Riposto, il Ministero scrive alla Regione sulle competenze per il porto

Il sindaco di Riposto, Enzo Caragliano in riferimento ad un presunto coinvolgimento del Ministero dell’Ambiente per il rilascio della valutazione di impatto ambientale nell’ambito degli interventi per la realizzazione al bacino portuale di Riposto di un pennello provvisionale, rende nota una comunicazione tra il Ministero e la Regione. Il Ministero nella missiva trasmessa alla Regione rispondendo all’assessorato regionale al Territorio e Ambiente che aveva individuato le competenze in materia di Valutazione Impatto Ambientale (VIA) relativamente ai porti, sulla base del Decreto del Presidente della Regione Siciliana del 1-6-2004 recante “Classificazione dei porti di categoria II, classe III ricadenti nell’ambito del territorio della Regione Sicilia, il Ministero rappresenta che la normativa di riferimento di procedimenti di VIA  è il D.Lgs.152/06,  e all’allegato II della parte II, riporta le tipologie di progetti da sottoporre a valutazione impatto ambientale che rientrano tra le competenze statali.
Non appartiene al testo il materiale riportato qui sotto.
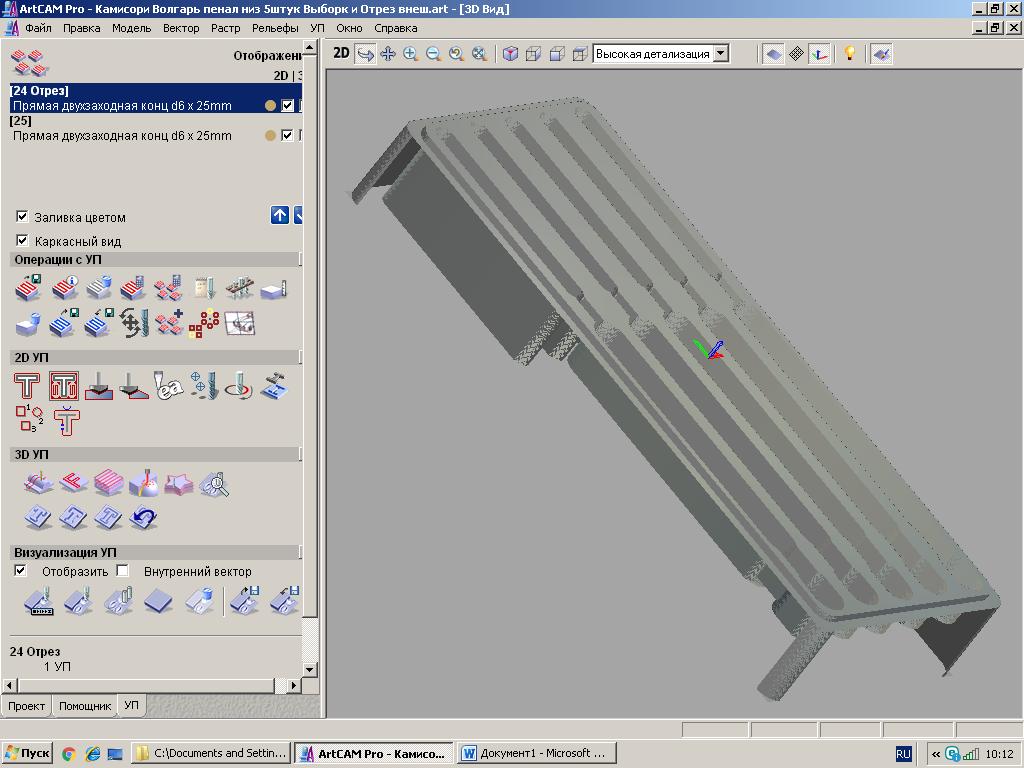Screen dimensions: 1024x768
Task: Disable the Каркасный вид checkbox
Action: point(22,241)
Nello specifico, il punto 11, riguarda “porti marittimi commerciali, nonché vie navigabili e porti per la navigazione interna, accessibili a navi di stazza superiore a 1350 tonnellate.

All’allegato III della parte II del citato decreto Lgs n.152/2006  sono elencati i progetti da sottoporre a VIA la cui competenza ricade sulla Regione. Tra questi – puntualizza il Ministero – la lettera I) cita: “porti turistici e da diporto quando lo specchio d’acqua è superiore a 10 ettari, o le aree esterne interessate superano i 5 ettari, oppure i moli sono di lunghezza superiore ai 500 metri”.

Sulla scorta di queste precisazioni, il Ministero chiarisce che il D.Lgs 152/06 è l’unico strumento normativo utile ai fini dell’individuazione dell’Autorità competente per lo svolgimento dei procedimenti di VIA

Non è invece possibile, allo stesso scopo, fare riferimento al citato decreto del presidente della Regione Siciliana del 1-6-2004, il quale peraltro, non contiene alcun richiamo al D.Lgs.152/06, né adotta criteri di classificazione dei porti riconducibili allo stesso.

Il sindaco di Riposto, Enzo Caragliano sottolinea dunque che, a questo punto le competenze sono solo della Regione che, per quanto ci riguarda, rimane il nostro principale interlocutore. E’ auspicabile che proprio la Regione possa reperire le somme che si rendono necessarie, in tempi ragionevolmente rapidi”.